Die vermutlich unbeabsichtigte Veröffentlichung dieser Daten ist einem Sicherheitsforscher Anfang Januar aufgefallen. Da die Ampel es versäumt hat, Sicherheitsforschung zu entkriminalisieren und die Hacker-Paragraphen abzuschaffen, hat der Sicherheitsforscher das von d(on’t)-trust verantwortete Datenleck unmittelbar anonym an den CCC gemeldet und die restlose Löschung der Daten versichert.
Der CCC erstattet aktuell im Rahmen seiner ehrenamtlichen Arbeit wöchentlich eine hohe Anzahl an Meldungen und konnte das durch d(on’t)-trust verursachte Datenleck erst prüfen, als es bereits beseitigt war… Fakt ist:
- d(on’t)-trust hat die Daten ohne angemessenen Schutz ins Internet gestellt.
- d(on’t)-trust schuldet eine Erklärung, warum überhaupt derart sensible Daten dauerhaft online bereitgehalten und über das Internet zugänglich gemacht wurden.
Fragen dazu möchte das Unternehmen natürlich gern aus dem Weg gehen… Der CCC empfiehlt dem Unternehmen D-.Trust GmbH eine 5-Punkte-Plan:
- Verantwortung: d(on’t)-trust erkennt öffentlich an, dass die unentschuldbare, peinliche und durch nichts zu rechtfertigende Sicherheitslücke allein in der Verantwortung des selbsternannten “Vorreiters für sichere digitale Identitäten” liegt.
- Entschuldigung: d(on’t)-trust veröffentlicht eine förmliche Entschuldigung gegenüber den Strafverfolgungsbehörden, Aufsichtsbehörden und dem Chaos Computer Club für die missbräuchliche Auslegung des Hacker-Paragraphen.
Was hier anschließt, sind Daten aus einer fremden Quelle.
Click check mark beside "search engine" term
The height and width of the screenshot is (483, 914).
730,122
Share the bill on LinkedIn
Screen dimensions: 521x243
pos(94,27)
In der Erklärung erkennt d(on’t)-trust an, dass die Daten unter Verletzung von Datenschutzvorgaben und IT-Sicherheitsanforderungen gesammelt und online bereitgestellt wurden.
- Aktuelles Jahrhundert: Statt in Cyber-Augenwischerei investiert d(on’t)-trust alle Energie in das Erreichen von Sicherheitsstandards des aktuellen Jahrhunderts.
- Hacker-Paragraphen: Die Hacker-Paragraphen kriminalisieren Sicherheitsforschung. Sie werden deshalb abgeschafft.
- Strafe: Die Bundesbeauftragte für Datenschutz und Informationsfreiheit kassiert eine saftige Summe von d(on’t)-trust.“